» **Activity**
Write out the line with "Open the Movies menu" and every later line through the end of the data below, exactly as given, with no pictures in the copy.

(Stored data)
*****

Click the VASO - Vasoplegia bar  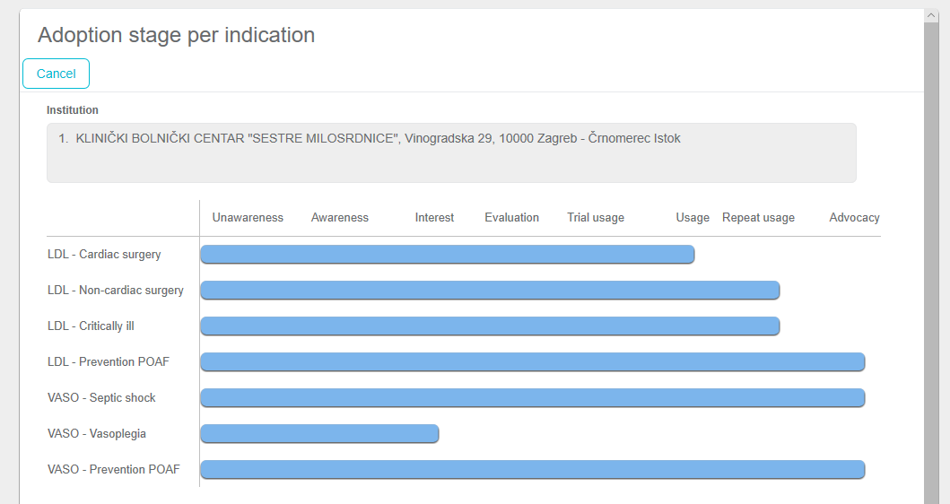tap(319, 434)
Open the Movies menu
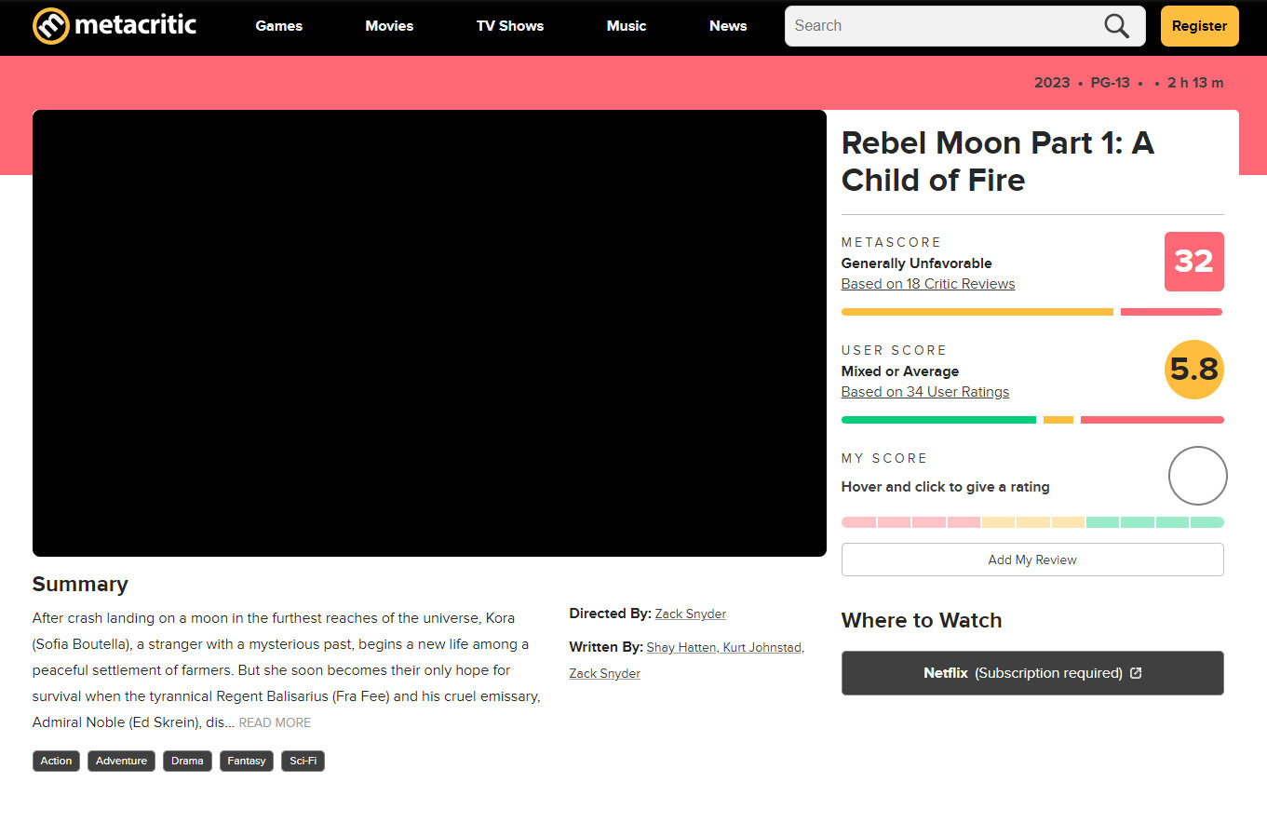 (x=389, y=26)
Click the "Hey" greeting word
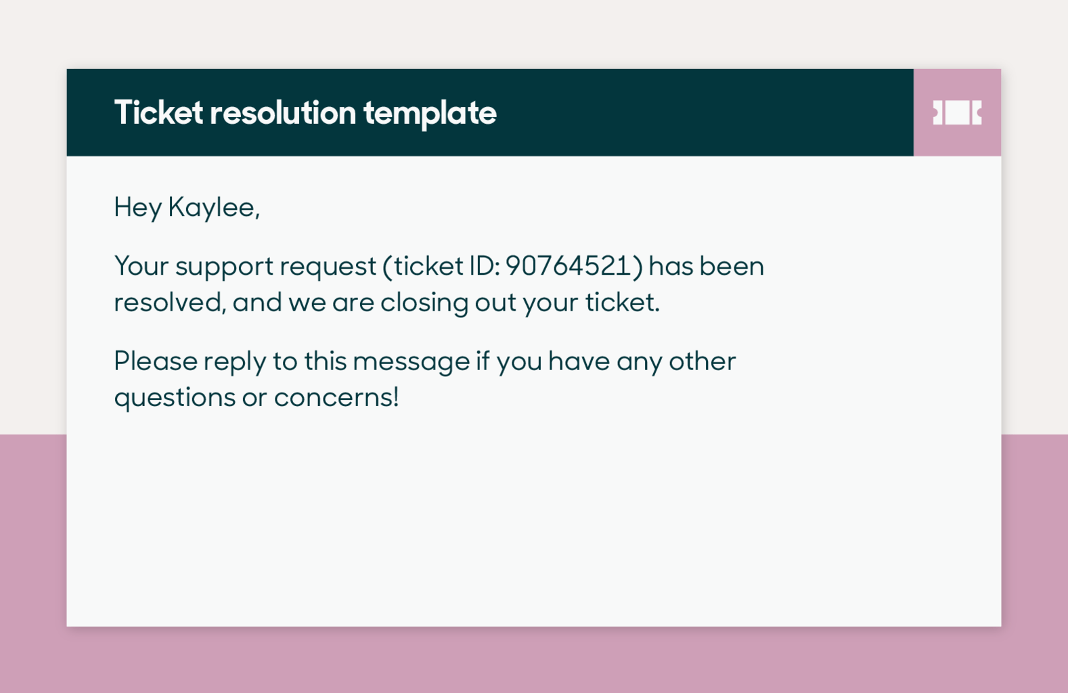 [x=137, y=207]
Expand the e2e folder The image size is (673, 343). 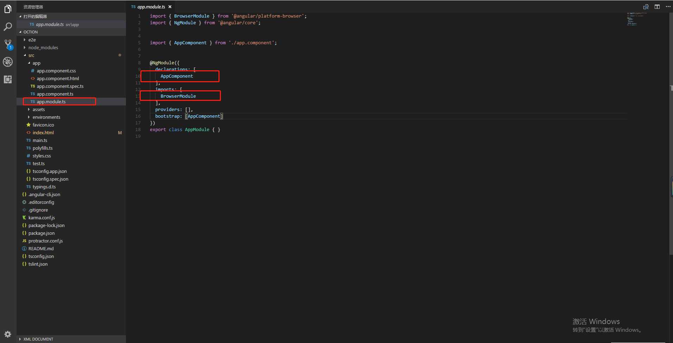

*****

» **Task result**
Open the Movies menu
 (x=389, y=26)
Click the "Hey" greeting word
 [x=137, y=207]
Expand the e2e folder The image size is (673, 343). 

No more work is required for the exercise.